Is this an ethical violation? No, because of several things -
1) Washington for-Profit Football Club does not have any ethical code of conduct for its Board Members. They do for their coaches, parents, players, and groundskeepers, but not for their board. Carefully crafted oversight?
2) The New Cash Winners League is very secretive about it's board and it's operation, and does not seem to have much in the way of rules, let alone any code of conduct or ethics.
3) El Presidente for Life of the state youth soccer association where this all occurs has reasons to not notice this at all. He is busy persecuting unpaid, unreimbursed local volunteers who are trying to bring more players into the sport and who are not bringing in a dime to line their own pockets. It is unknown which aspect El Presidente finds more onerous.
4) No coach will speak up, beacuse the same people who told them to sign their teams up for the New Cash Winners League are their Bosses, their club Directors of Cash.
5) Parents are mostly in the dark about all this, and the ones that do know are deathly afraid to say anything because their kid might be cut from the Really Cash-intensive League that has such high status.

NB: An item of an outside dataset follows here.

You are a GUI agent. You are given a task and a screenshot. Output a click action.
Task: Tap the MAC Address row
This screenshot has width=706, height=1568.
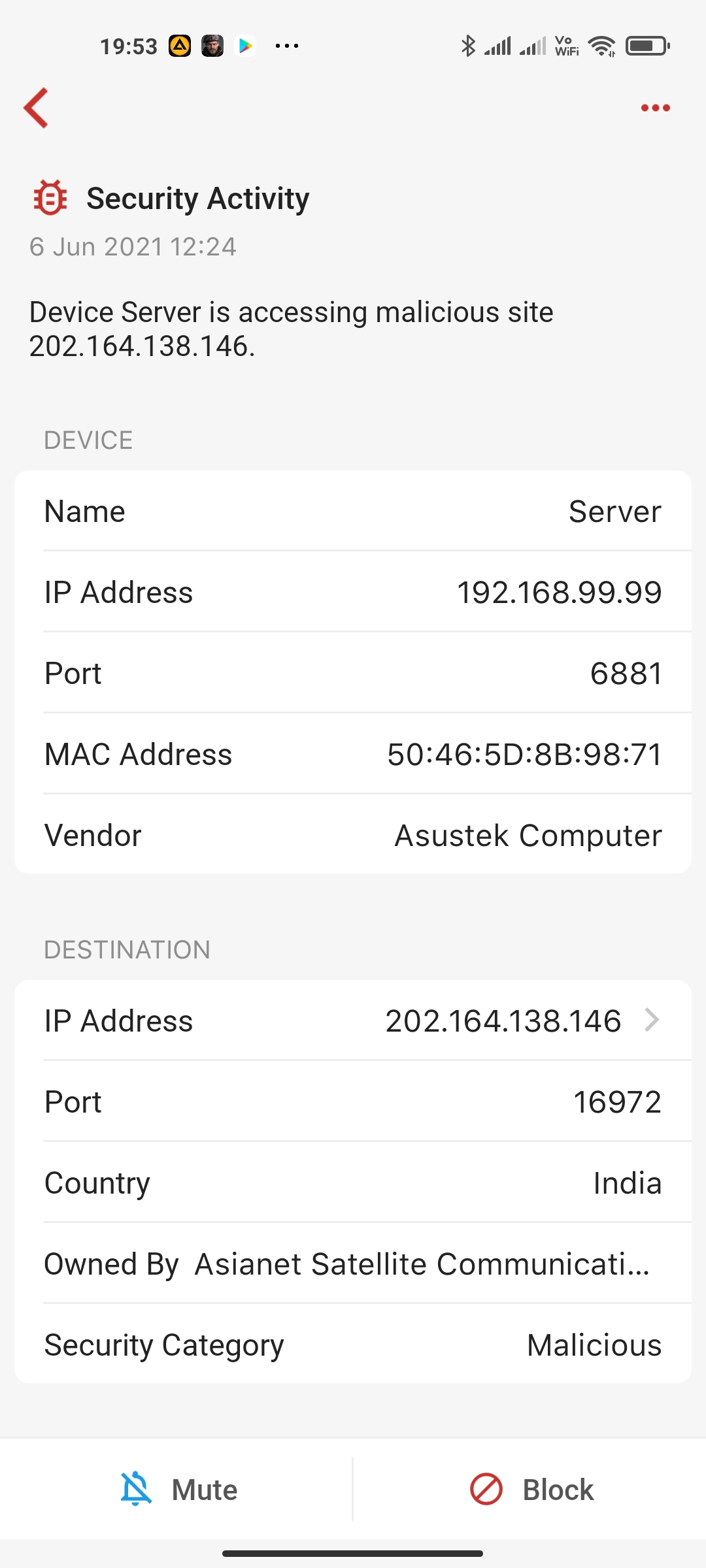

So there you have it, a situation where a non-profit becomes a gold mine of profit.
Oh, and by the way, I think that Starfire is a great facility and do not care if it is for-profit or non-profit. The land and the money spent developing the facility could have yielded a far better finnancial return with other uses. But if an execuative - say, for instance, chief execuative, of the WSYSA is involved, then that is clearly yet another conflict of interest against him.